- Opening Delimiter -

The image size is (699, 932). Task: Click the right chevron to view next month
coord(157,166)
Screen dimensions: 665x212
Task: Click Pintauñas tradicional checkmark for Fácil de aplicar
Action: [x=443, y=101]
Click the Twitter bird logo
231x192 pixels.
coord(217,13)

- Closing Delimiter -

EXERCISE -> Your answer should be the records themselves, returned word for word.

ANSWER BELOW ->
The image size is (699, 932). Task: Click the right chevron to view next month
coord(157,166)
Screen dimensions: 665x212
Task: Click Pintauñas tradicional checkmark for Fácil de aplicar
Action: [x=443, y=101]
Click the Twitter bird logo
231x192 pixels.
coord(217,13)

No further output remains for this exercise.